Assignment. Say how many lines in the listing contain the string "tray", giving the number alone.

Supplied records.

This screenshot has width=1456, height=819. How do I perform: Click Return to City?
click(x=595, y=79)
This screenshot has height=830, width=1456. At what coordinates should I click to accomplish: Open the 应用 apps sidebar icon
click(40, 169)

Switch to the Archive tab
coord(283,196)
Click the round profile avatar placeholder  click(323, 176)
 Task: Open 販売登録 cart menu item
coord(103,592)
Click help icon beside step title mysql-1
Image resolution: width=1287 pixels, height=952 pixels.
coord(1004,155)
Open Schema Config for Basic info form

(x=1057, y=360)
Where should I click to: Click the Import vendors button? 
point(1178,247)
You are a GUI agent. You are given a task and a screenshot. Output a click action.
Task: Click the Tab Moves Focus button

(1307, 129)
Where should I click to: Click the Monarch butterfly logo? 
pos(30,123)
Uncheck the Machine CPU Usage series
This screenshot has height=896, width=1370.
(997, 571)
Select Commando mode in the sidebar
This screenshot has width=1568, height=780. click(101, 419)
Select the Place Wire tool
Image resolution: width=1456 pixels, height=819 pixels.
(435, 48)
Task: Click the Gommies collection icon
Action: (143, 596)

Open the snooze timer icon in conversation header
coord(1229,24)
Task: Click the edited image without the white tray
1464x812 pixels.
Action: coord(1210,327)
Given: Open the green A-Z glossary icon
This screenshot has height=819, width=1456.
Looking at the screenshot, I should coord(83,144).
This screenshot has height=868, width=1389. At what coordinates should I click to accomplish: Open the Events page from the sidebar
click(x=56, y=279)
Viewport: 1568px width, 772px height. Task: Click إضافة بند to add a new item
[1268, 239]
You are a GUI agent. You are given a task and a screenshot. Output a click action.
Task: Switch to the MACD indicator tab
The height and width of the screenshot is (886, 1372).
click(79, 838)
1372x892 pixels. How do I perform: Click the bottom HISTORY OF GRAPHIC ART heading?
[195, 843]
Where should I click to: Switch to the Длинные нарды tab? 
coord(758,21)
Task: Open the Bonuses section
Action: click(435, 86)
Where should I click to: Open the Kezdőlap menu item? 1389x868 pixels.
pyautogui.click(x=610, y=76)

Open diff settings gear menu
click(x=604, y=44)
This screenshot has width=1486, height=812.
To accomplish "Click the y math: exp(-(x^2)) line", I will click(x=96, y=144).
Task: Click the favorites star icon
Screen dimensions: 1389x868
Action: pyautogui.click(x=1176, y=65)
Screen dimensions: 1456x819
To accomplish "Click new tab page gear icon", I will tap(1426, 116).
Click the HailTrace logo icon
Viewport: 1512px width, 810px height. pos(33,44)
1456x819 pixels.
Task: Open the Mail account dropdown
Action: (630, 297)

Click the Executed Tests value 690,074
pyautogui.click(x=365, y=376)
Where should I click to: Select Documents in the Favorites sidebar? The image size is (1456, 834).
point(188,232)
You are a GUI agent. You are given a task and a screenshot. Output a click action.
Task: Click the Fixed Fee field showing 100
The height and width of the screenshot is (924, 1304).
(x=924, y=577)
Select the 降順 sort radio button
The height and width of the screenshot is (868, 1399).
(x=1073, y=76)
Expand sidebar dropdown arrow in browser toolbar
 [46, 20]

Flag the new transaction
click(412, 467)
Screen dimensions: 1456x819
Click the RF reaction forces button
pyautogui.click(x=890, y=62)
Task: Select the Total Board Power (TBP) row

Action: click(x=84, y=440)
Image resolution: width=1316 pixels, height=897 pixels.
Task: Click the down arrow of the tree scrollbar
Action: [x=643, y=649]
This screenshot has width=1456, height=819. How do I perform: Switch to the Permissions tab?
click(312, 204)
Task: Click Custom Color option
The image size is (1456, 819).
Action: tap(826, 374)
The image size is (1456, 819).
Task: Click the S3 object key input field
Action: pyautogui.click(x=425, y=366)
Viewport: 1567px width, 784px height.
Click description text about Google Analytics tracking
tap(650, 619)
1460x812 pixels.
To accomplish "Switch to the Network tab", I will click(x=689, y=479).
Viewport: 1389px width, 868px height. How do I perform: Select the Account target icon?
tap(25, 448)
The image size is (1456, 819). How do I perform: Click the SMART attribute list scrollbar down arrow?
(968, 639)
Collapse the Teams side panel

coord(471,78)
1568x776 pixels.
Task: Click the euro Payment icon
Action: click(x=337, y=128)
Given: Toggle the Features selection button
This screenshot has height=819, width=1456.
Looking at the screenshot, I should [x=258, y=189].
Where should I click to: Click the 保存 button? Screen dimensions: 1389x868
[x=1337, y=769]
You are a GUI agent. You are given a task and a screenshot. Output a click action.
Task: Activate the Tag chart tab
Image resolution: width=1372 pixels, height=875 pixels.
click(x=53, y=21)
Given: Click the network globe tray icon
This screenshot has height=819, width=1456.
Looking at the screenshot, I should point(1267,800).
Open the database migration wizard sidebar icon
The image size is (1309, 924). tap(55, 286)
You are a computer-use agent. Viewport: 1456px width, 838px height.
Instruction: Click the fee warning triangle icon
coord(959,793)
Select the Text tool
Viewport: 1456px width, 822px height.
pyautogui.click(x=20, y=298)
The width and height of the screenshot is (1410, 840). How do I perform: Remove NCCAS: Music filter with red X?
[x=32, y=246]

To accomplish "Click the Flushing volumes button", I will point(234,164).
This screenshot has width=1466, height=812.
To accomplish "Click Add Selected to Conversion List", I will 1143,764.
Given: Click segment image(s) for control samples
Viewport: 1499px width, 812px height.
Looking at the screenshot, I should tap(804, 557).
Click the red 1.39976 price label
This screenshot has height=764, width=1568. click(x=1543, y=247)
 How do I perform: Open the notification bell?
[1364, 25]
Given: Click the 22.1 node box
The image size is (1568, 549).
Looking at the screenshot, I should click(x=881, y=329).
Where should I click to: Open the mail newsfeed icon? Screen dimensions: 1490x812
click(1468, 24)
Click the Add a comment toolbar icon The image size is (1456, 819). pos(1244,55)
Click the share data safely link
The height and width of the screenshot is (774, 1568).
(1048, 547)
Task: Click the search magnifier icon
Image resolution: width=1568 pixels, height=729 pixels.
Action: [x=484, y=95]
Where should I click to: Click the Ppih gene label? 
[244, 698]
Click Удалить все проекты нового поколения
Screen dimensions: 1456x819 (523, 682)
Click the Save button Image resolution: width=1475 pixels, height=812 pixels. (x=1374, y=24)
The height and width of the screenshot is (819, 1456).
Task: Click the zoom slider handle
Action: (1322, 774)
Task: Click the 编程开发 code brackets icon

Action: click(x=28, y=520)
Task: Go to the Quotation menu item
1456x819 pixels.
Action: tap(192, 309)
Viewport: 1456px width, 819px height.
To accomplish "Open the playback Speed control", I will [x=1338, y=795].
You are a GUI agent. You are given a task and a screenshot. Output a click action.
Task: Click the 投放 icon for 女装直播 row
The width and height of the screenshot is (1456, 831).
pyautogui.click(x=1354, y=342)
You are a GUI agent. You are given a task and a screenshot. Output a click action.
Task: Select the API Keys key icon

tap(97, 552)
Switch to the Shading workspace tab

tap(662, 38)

Written reply. 2